Un modo più efficiente ed economico per rilevare i lantanidi, i metalli rari usati negli smartphone e altre tecnologie, potrebbe essere possibile con un nuovo sensore basato sulle proteine che cambia la sua fluorescenza quando si lega a questi metalli. Un team di ricercatori della Penn State ha sviluppato il sensore da una proteina descritta di recente e successivamente l’ha utilizzata per esplorare la biologia dei batteri che usano i lantanidi. Uno studio che descrive il sensore appare online sul Journal of the American Chemical Society.
“I lantanidi sono usati in una varietà di tecnologie attuali, inclusi gli schermi e l’elettronica degli smartphone, le batterie di auto elettriche, i satelliti e i laser”, ha detto Joseph Cotruvo, Jr., assistente professore e Louis Martarano professore di chimica e autore principale dello studio.
“Questi elementi sono chiamati terre rare e includono elementi chimici di peso atomico da 57 a 71 sulla tavola periodica: le terre rare sono impegnative e costose da estrarre dall’ambiente o da campioni industriali, come le acque di scarico delle miniere o i prodotti di scarto del carbone. Abbiamo sviluppato un sensore basato sulle proteine in grado di rilevare piccole quantità di lantanidi in un campione, facendoci sapere se vale la pena investire risorse per estrarre questi importanti metalli”.
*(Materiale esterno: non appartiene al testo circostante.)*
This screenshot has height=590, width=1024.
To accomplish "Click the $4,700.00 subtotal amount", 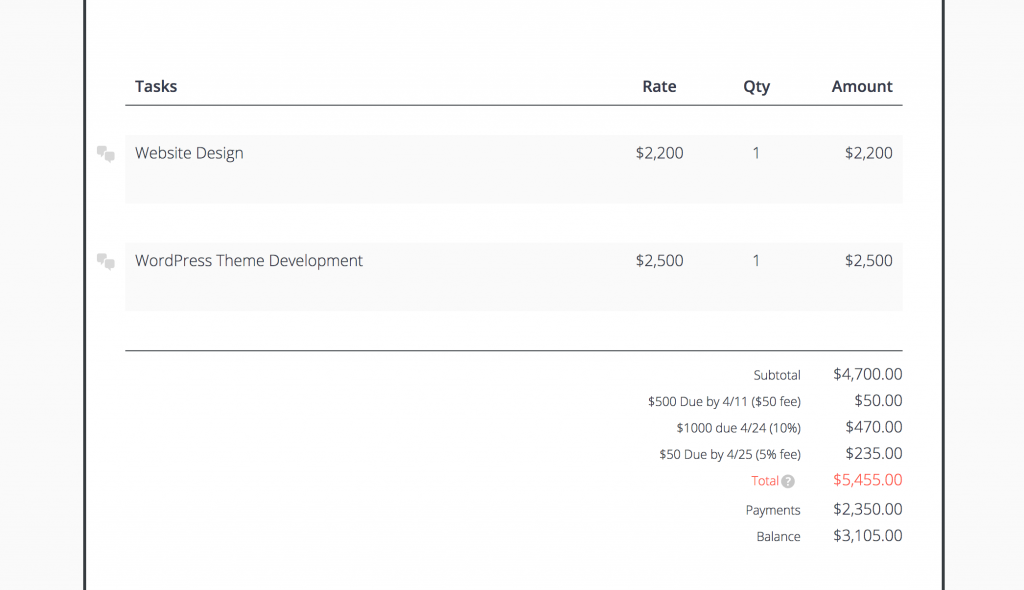I will 867,374.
Il team di ricerca ha re-ingegnerizzato un sensore fluorescente utilizzato per rilevare il calcio, sostituendo la parte del sensore che si lega al calcio con una proteina scoperta di recente che è molto più veloce di legarsi ai lantanidi rispetto ad altri metalli. La proteina subisce un cambiamento di forma quando si lega ai lantanidi, che è fondamentale per “accendere” la fluorescenza del sensore.
“Il gold standard per la rilevazione di ogni elemento presente in un campione è una tecnica di spettrometria di massa denominata ICP-MS”, ha affermato Cotruvo. “Questa tecnica è molto sensibile, ma richiede una strumentazione specializzata che la maggior parte dei laboratori non ha, e non è a buon mercato. Il sensore basato sulle proteine che abbiamo sviluppato ci permette di rilevare la quantità totale di lantanidi in un campione. identificare ogni singolo elemento, ma può essere fatto rapidamente ed economicamente nella posizione del campionamento.”
Il team di ricerca ha anche utilizzato il sensore per studiare la biologia di un tipo di batteri che utilizza i lantanidi, i batteri dai quali è stata originariamente scoperta la proteina legante i lantanidi. Studi precedenti avevano rilevato lantanidi nel periplasma dei batteri – uno spazio tra le membrane vicino all’esterno della cellula – ma, utilizzando il sensore, il team ha rilevato anche lantanidi nel citosol del batterio, il fluido che riempie la cellula.
“Abbiamo scoperto che il più leggero dei lantanidi – lantanio attraverso il neodimio sulla tavola periodica – entra nel citosol, ma quelli più pesanti no”, ha detto Cotruvo. “Stiamo ancora cercando di capire esattamente come e perché, ma questo ci dice che ci sono proteine nel citosol che gestiscono i lantanidi, cosa che non sapevamo prima, ma potrebbe anche essere utile capire cosa c’è dietro questa elevata selettività di assorbimento nello sviluppo di nuovi metodi per separare un lantanide da un altro, che attualmente è un problema molto difficile”.
Il team ha inoltre stabilito che i batteri assorbono i lantanidi in modo molto simile a quello che molti batteri assumono nel ferro; secernono piccole molecole strettamente legate al metallo e l’intero complesso viene immesso nella cellula. Questo rivela che ci sono piccole molecole che probabilmente si legano ai lantanidi ancora più strettamente del sensore altamente selettivo.
“Speriamo di studiare ulteriormente queste piccole molecole e tutte le proteine nel citosol, che potrebbero finire per legarsi meglio ai lantanidi rispetto alla proteina che abbiamo usato nel sensore”, ha detto Cotruvo. “Indagare come ciascuno di questi si lega e interagire con i lantanidi può darci l’ispirazione per come replicare questi processi quando si raccolgono i lantanidi per l’uso nelle tecnologie attuali.”
Oltre a Cotruvo, il gruppo di ricerca comprende Joseph Mattocks e Jackson Ho a Penn State.